- _TO DO_
Arrange every line of all the entries below as a numbered list, omitting any blank lines. Leave the pictures out of your answer.

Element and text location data

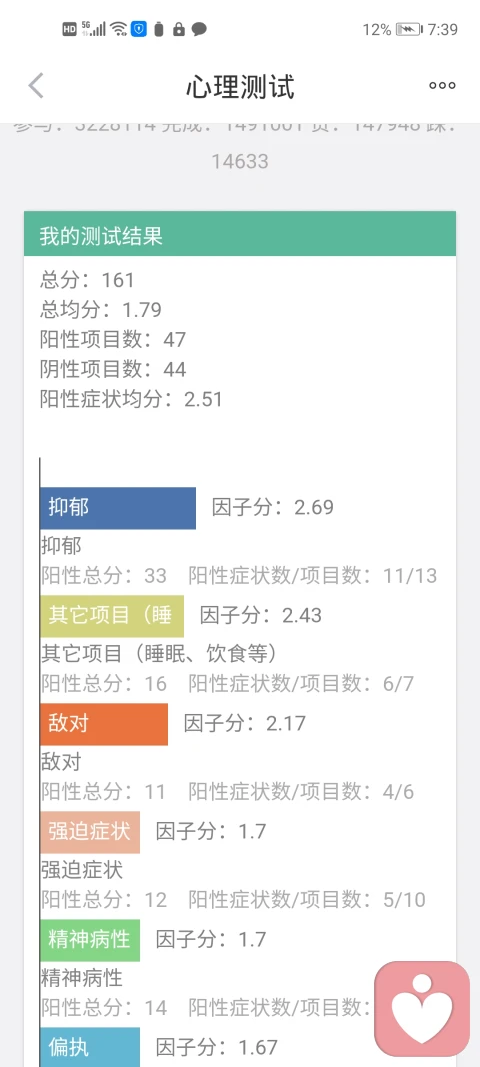
Task: Tap the 抑郁 因子分 2.69 text
Action: (272, 507)
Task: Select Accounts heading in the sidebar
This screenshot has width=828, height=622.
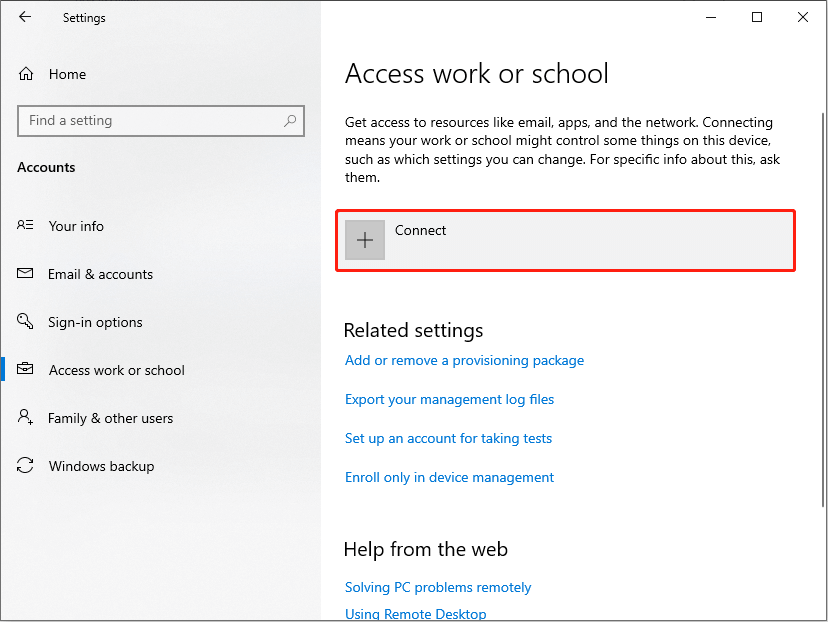Action: pyautogui.click(x=46, y=167)
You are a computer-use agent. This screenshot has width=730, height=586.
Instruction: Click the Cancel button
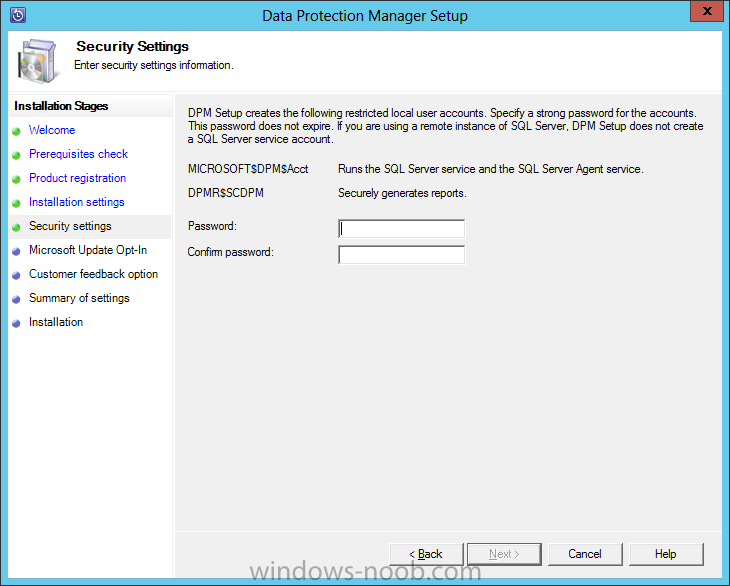coord(585,554)
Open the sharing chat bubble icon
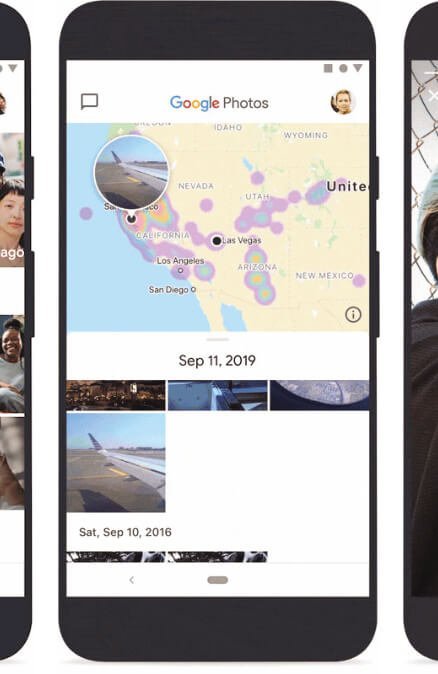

- _TASK RESULT_
1. Task: Tap the 抑郁 因子分 2.69 text
2. Action: (272, 507)
3. Task: Select Accounts heading in the sidebar
4. This screenshot has width=828, height=622.
5. Action: pyautogui.click(x=46, y=167)
6. You are a computer-use agent. This screenshot has width=730, height=586.
7. Instruction: Click the Cancel button
8. coord(585,554)
9. Open the sharing chat bubble icon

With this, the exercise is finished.